-- Instructions for the task --
Identify each line in the records below that contains the word "size", and copy it.

---

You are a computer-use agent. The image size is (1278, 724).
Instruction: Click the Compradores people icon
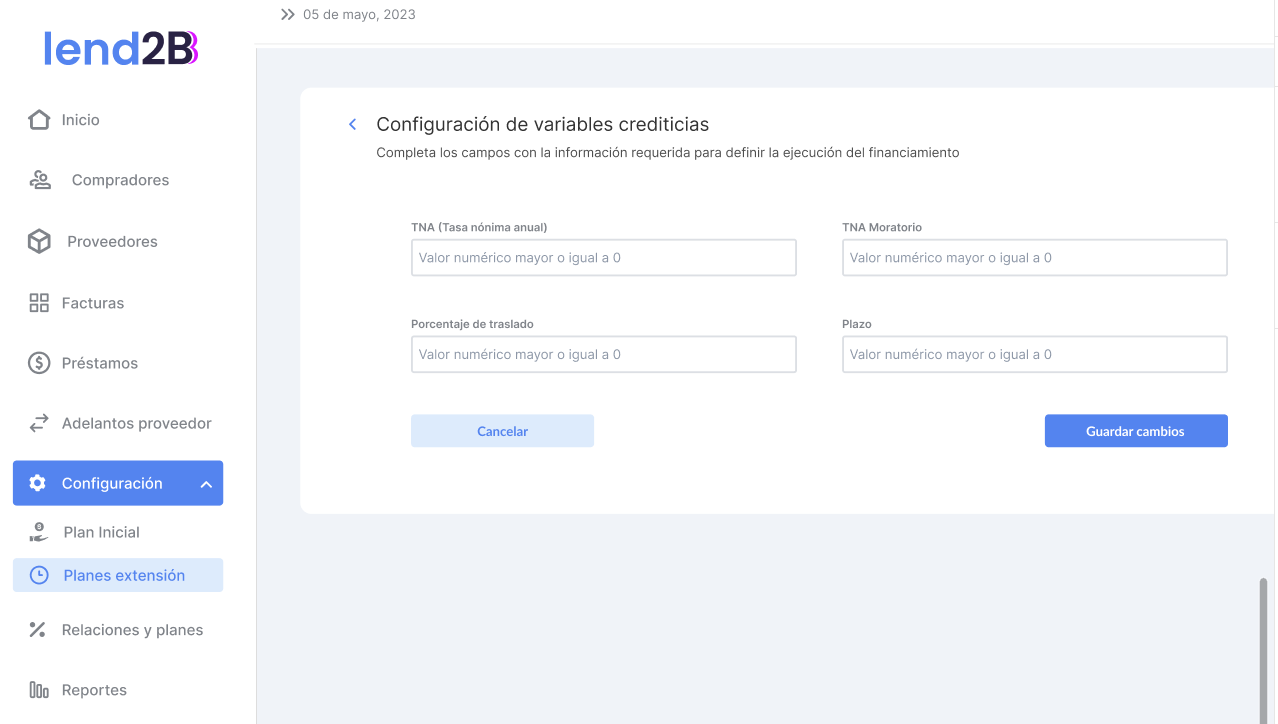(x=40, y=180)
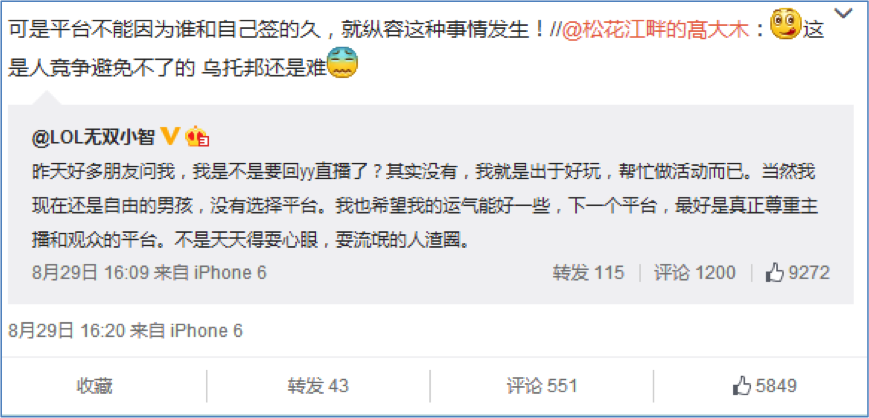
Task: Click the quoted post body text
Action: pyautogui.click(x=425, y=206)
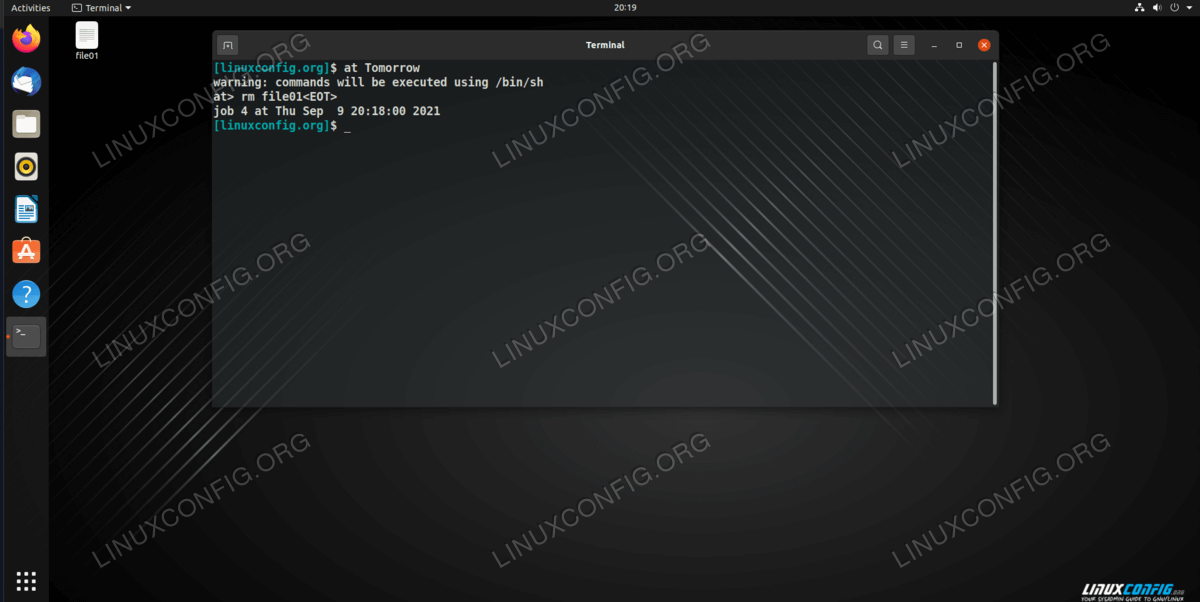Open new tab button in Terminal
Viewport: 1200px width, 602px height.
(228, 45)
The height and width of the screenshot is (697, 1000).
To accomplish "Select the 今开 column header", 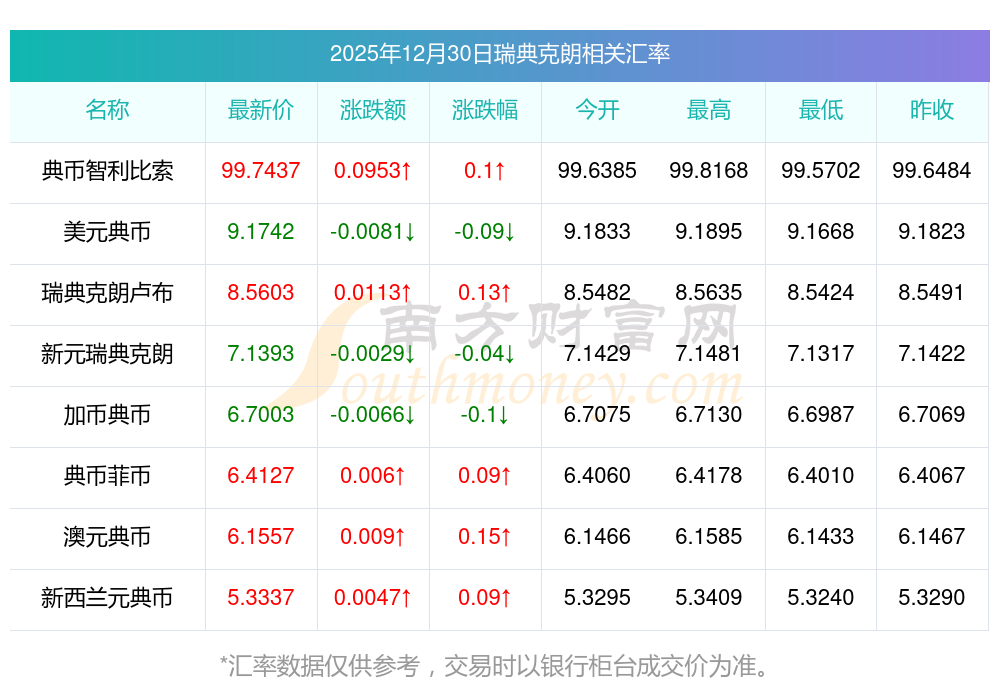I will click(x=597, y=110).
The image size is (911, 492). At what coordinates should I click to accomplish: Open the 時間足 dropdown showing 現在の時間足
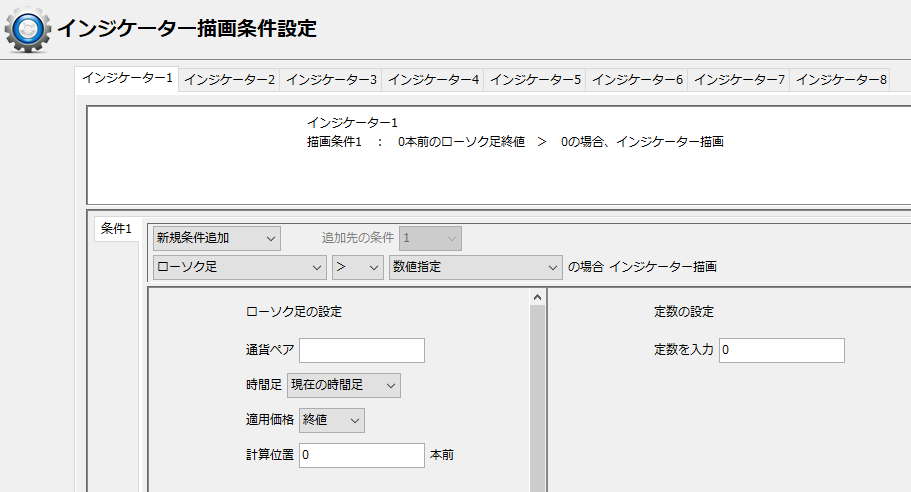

---

-- Answer area --
You are a computer-use agent. The image size is (1278, 724).
The image size is (911, 492). At what coordinates should I click to accomplish: Open the 時間足 dropdown showing 現在の時間足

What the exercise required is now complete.